Tenant Fee Ban – What Will it Mean for Agents?
The Association of Residential Letting Agents (ARLA) is helping letting agents understand the intricacies of the Tenants Fees Ban. The ban recently completed its third reading in the House of Lords and it is likely to be implemented on 1st June 2019, subject to it clearing the final legislative hurdle in the House of Commons. Once approved the measure will become law some 30 months after being first announced.
The chief executive of ARLA Propertymark, David Cox, says: “This now gives agents the legal certainty they need to prepare for a post tenant fees ban world. To learn about the intricacies of the legislation, we encourage agents to come to our regional meetings over the next few weeks and of course our annual Conference, where ARLA Propertymark will be doing everything it can to help agents plan and prepare for the introduction of the Bill.”
Rita Tinney, Keats Group Sales and Lettings Director is preparing for the ban to come into force and says there is much to consider:
“While there is most definitely a need to curb the excessive charges made to tenants by some landlords and agents, there is still a risk that tenants will continue to remain potential victims.

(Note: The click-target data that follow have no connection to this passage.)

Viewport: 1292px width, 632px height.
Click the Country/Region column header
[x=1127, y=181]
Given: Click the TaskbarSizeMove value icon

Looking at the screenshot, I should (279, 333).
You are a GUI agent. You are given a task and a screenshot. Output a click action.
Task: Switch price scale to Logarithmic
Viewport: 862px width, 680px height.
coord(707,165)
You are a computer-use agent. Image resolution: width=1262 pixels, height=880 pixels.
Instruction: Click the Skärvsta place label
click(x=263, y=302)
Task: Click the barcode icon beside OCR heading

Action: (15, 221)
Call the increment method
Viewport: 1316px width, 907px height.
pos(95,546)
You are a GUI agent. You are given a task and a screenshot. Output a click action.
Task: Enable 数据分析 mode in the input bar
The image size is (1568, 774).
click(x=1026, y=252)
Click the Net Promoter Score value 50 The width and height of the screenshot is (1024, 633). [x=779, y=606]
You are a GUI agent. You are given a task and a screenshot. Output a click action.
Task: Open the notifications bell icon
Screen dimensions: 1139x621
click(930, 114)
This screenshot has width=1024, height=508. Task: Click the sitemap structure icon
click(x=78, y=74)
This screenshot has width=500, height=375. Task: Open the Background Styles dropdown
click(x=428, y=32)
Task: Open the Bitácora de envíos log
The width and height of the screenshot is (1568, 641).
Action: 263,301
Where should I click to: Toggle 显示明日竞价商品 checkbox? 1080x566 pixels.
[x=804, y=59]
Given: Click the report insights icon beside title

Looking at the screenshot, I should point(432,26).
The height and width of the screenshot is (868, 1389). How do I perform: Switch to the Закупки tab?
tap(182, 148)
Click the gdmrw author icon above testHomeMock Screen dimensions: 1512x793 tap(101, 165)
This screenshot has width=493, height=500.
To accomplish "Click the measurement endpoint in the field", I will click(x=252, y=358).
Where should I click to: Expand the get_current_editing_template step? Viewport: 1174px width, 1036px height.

“There are certain ‘due diligence’ stages involved in setting up a tenancy such as undertaking referencing to ensure the tenant can afford the rent and general utility bills; under taking the Right to Rent checks imposed by the government on letting agents and landlords and of course the all-important inventory and schedule of condition report which protects not only the landlords interests but also the tenants deposit.
“These tasks incur a cost, which, up to now, has been shared equally between landlord and tenant –our own research leads us to believe that if the landlord is forced to pick up these charges there is absolutely no doubt that they will pass these additional costs on to the tenant by way of higher rents.”